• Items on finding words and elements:
--- Start ---

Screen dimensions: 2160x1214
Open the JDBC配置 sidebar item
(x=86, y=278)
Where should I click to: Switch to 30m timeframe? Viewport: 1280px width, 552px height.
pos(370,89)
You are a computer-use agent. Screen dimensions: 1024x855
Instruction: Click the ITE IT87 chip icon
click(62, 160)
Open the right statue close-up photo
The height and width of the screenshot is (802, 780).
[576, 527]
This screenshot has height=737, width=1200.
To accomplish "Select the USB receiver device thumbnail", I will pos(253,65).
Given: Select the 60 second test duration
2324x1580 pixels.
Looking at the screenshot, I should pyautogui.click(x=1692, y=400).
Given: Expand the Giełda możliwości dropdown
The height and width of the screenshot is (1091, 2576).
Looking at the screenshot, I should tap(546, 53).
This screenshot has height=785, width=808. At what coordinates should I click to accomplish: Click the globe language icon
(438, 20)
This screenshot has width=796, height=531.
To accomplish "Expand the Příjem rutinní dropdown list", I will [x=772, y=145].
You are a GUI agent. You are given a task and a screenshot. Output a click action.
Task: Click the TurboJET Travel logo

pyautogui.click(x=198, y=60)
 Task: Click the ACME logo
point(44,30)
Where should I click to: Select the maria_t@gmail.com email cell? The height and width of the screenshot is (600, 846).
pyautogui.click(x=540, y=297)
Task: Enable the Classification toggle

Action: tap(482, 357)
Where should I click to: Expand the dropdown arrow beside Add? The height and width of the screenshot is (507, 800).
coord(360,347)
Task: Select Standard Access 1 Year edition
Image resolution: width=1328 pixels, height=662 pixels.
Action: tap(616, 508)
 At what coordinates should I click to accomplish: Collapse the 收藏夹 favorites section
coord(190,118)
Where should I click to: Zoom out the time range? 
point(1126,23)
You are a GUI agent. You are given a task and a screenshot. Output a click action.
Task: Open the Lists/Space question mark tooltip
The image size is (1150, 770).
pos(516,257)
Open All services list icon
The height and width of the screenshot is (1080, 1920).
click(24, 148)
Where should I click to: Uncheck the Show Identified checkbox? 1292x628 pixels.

--- End ---

• Exercise goal:
Copy out every line of the items above, from the one containing "Where should I click to: Switch" down to the one containing "will [x=772, y=145].", both included, with no changes.

• Full solution:
Where should I click to: Switch to 30m timeframe? Viewport: 1280px width, 552px height.
pos(370,89)
You are a computer-use agent. Screen dimensions: 1024x855
Instruction: Click the ITE IT87 chip icon
click(62, 160)
Open the right statue close-up photo
The height and width of the screenshot is (802, 780).
[576, 527]
This screenshot has height=737, width=1200.
To accomplish "Select the USB receiver device thumbnail", I will pos(253,65).
Given: Select the 60 second test duration
2324x1580 pixels.
Looking at the screenshot, I should pyautogui.click(x=1692, y=400).
Given: Expand the Giełda możliwości dropdown
The height and width of the screenshot is (1091, 2576).
Looking at the screenshot, I should tap(546, 53).
This screenshot has height=785, width=808. At what coordinates should I click to accomplish: Click the globe language icon
(438, 20)
This screenshot has width=796, height=531.
To accomplish "Expand the Příjem rutinní dropdown list", I will [x=772, y=145].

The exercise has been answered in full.